わたしのページ 第2章 |
北朝鮮脱出
現在の韓国の首都ソウルで生まれた私は、父の転勤に伴い
昭和19年北朝鮮の首都となったピョンヤンの小学校を卒業しました。
大同江に沿って平壌の街はアカシアの甘い匂いに包まれていました。
中学に進学した頃から戦局は厳しくなり、勤労動員に明け暮れて、
平壌飛行場から遠く沖縄に向う特攻機を学生帽を振って見送る日が続き、
中学2年生の時に終戦を迎えました。
1年間の抑留生活・・・なにを食べて生きていたか 今その記憶はありません。
だだ腹を空かせた子供たちのために両親は所持金や衣類等を少しづづ手放して
それで食料を手に入れ、家族は飢えをしのいでいたことだけは覚えています。
住宅を接収されて、身に持てるだけのものを持って、最後は四畳半に
家族6人が肩を寄せ合って生活しました。
零下20度越える寒気の中で、日本人は栄養失調と発疹チフス等で、ばたばたと
死んでいき遺体が山積みされました。
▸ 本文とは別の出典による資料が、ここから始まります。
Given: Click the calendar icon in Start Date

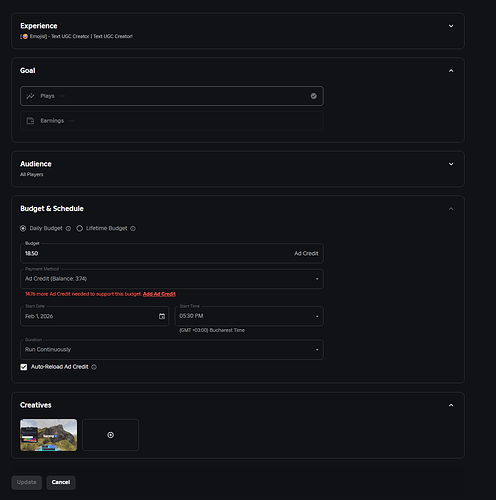Looking at the screenshot, I should 162,316.

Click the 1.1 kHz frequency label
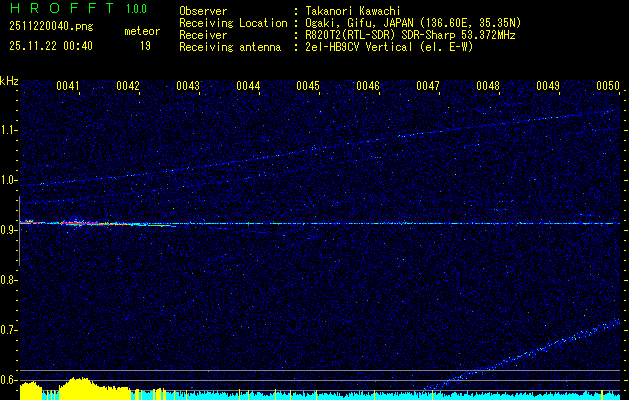pos(9,130)
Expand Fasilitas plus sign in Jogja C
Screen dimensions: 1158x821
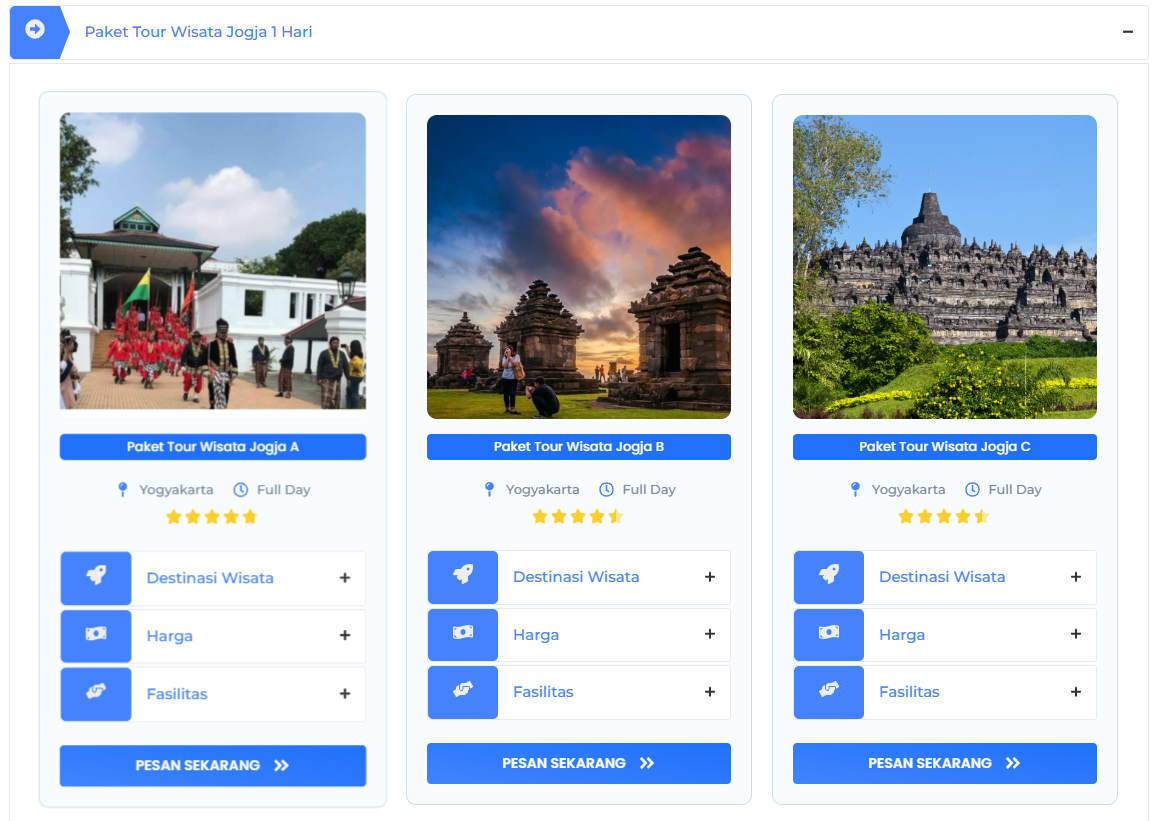[x=1076, y=691]
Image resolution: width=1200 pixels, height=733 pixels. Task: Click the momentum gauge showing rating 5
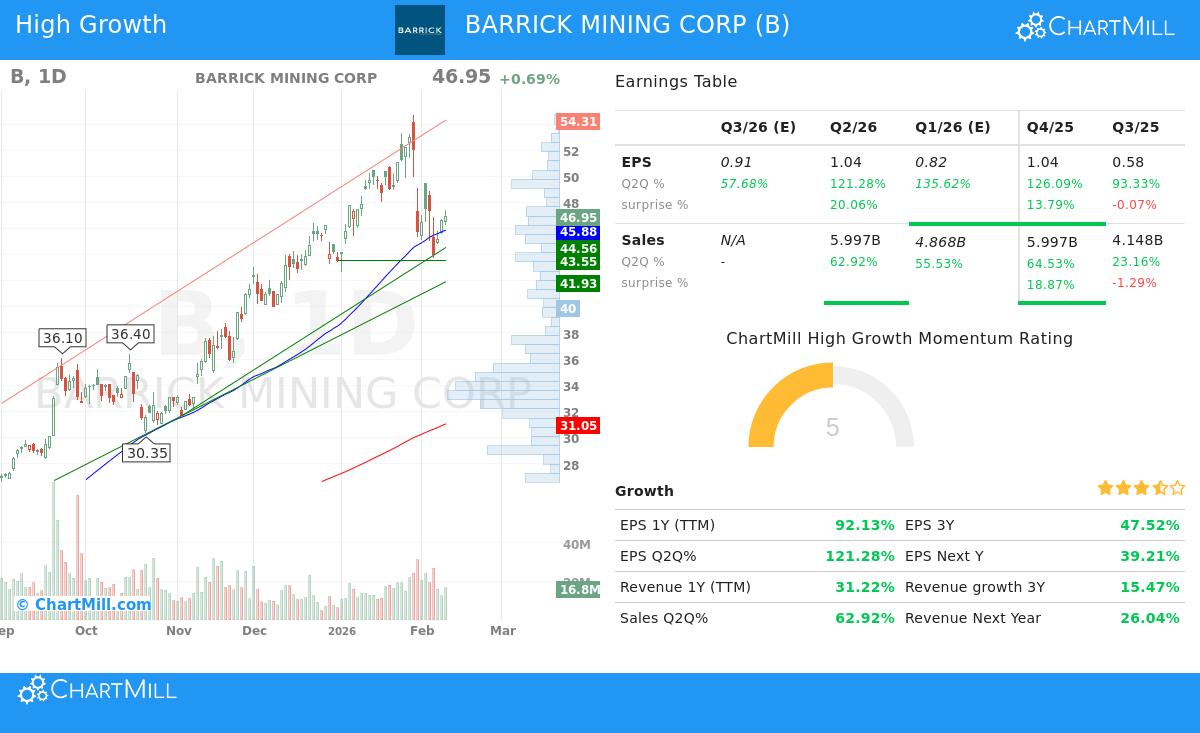pos(831,428)
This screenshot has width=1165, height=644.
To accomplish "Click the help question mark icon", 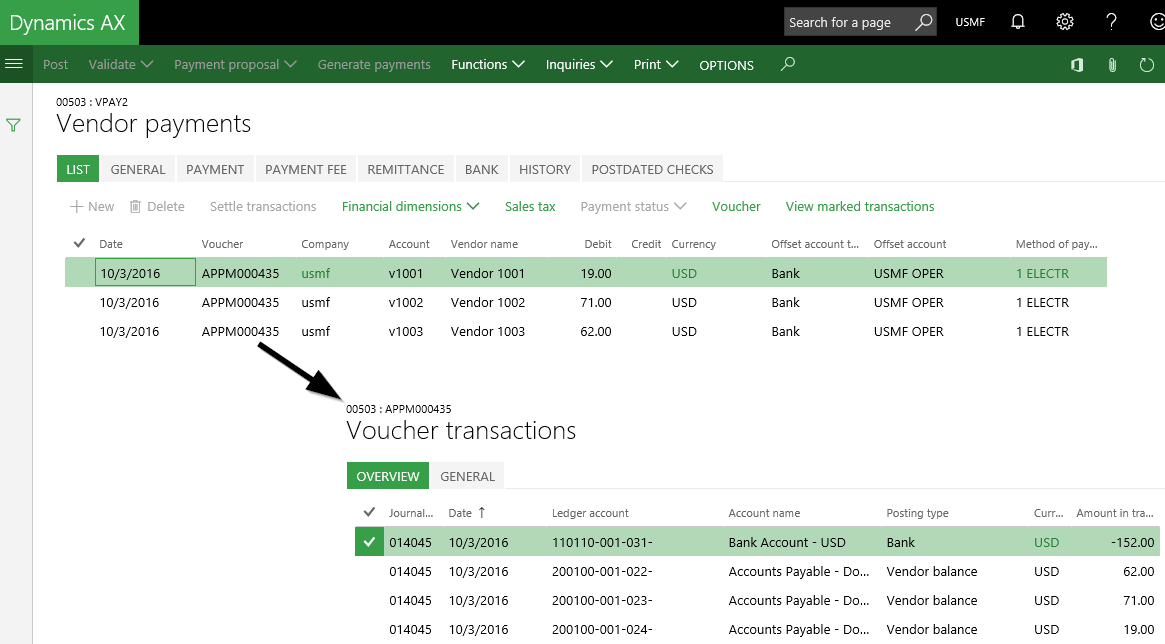I will 1111,22.
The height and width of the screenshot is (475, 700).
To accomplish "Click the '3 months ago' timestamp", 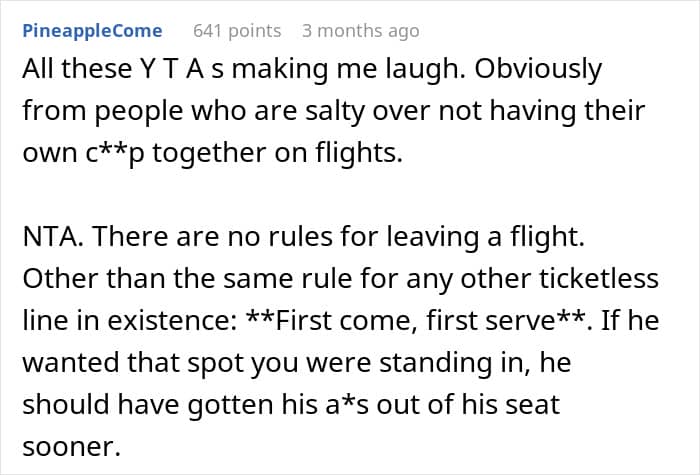I will (x=360, y=31).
私たちは遺体を大八車に山と積んでは
毎日毎日、平壌から数キロ離れた山の中に埋めに行きました。
この山は日本人の屍に埋め尽くされたのです。
垢だらけシラミだらけになり飢餓感も日増しに強くなり・・・・
昭和21年夏、死を決した脱出行が始まりました。
北朝鮮の軍票 1945年
私たちは南へ向って 歩いて歩いて、1ヶ月目に38度線を突破。
韓国の開城に駐留の米軍に収容され・・・釜山から博多に向いました。
焼け野原になった日本の土を踏んだとき、生きて祖国に帰ることが出来た
幸福感であふれ・・・・裸一貫になったことなど少しも気になりませんでした。
中学2年に編入し、軍国主義の教育から、民主主義の教育に・・・
私の幼少期は、こうした激動の歴史の中で育っていきました。